▶ [DATASET ENTRIES]
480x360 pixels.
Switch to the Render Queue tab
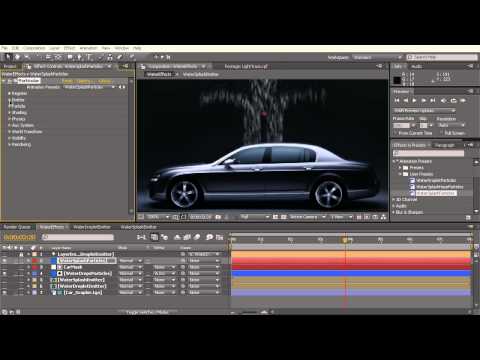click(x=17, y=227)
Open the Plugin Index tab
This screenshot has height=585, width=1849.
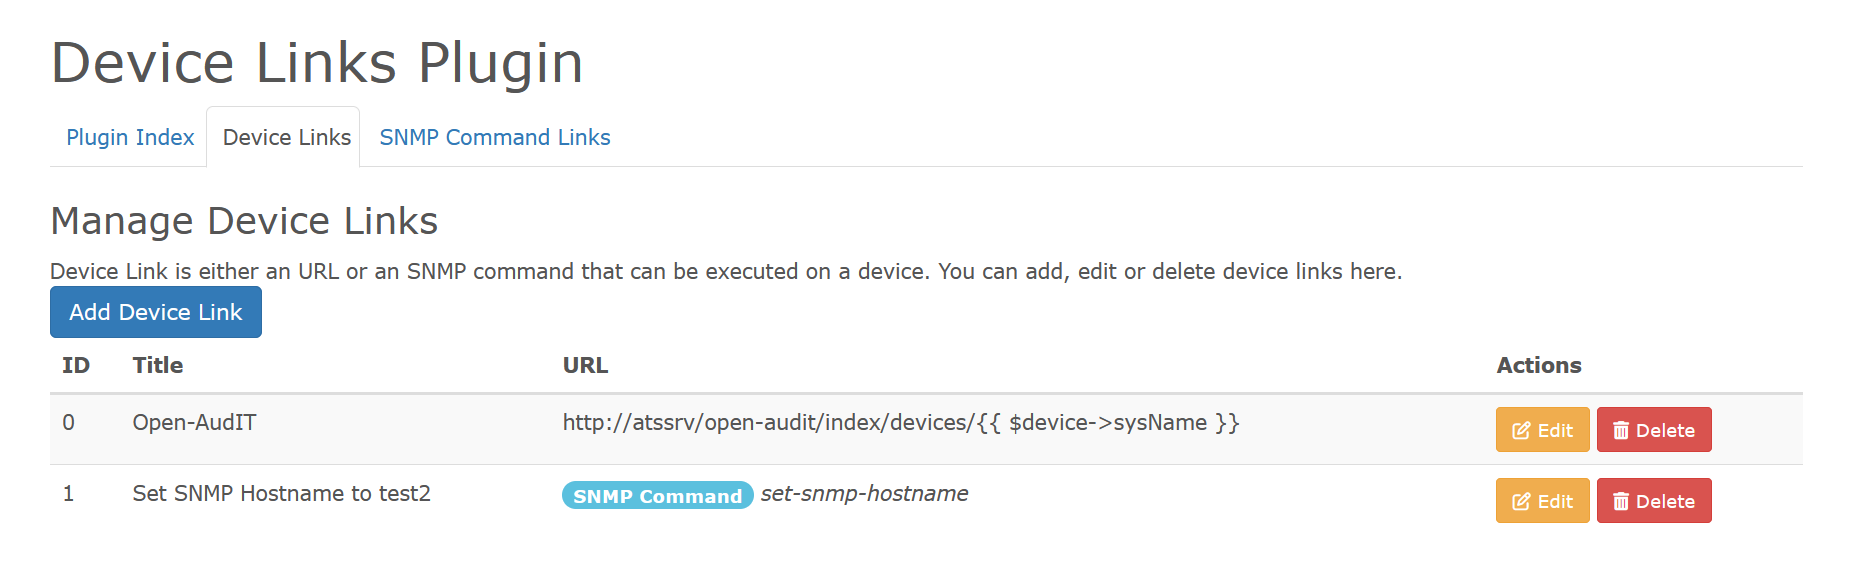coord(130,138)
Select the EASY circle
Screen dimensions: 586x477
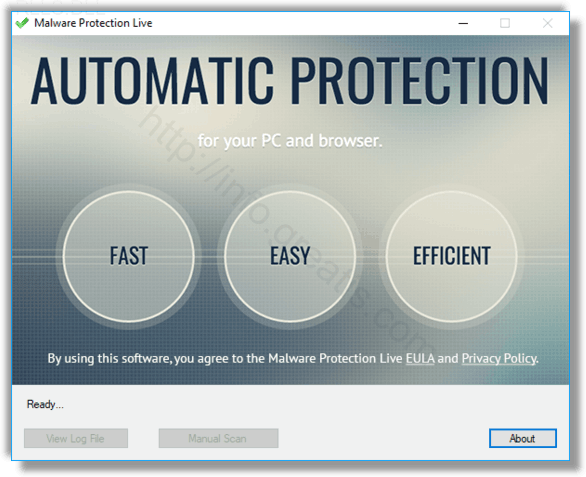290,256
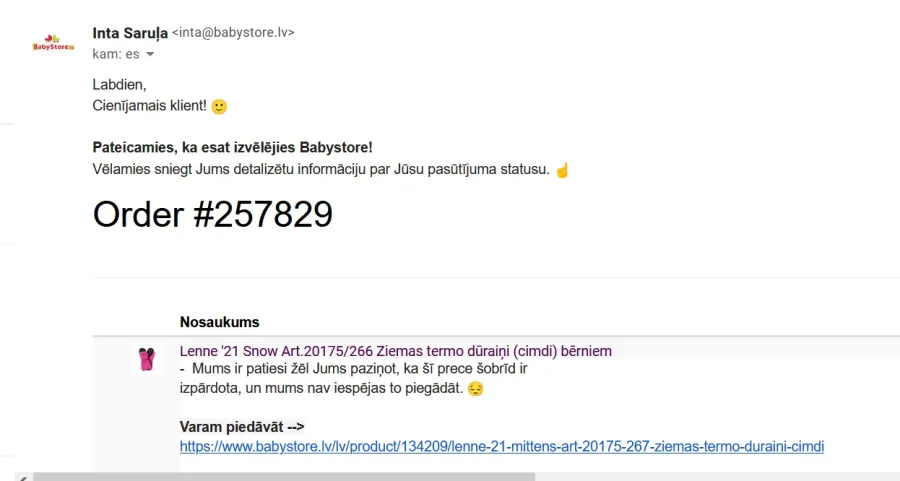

▶ [ACTION ITEM]
All lines from the one holding "This screenshot has height=585, width=1849." through the last line of the entries, and nothing else, are to be output exactly; leave out the pictures.

▶ [FINISHED EXERCISE]
This screenshot has height=585, width=1849.
coord(130,138)
Select the EASY circle
Screen dimensions: 586x477
290,256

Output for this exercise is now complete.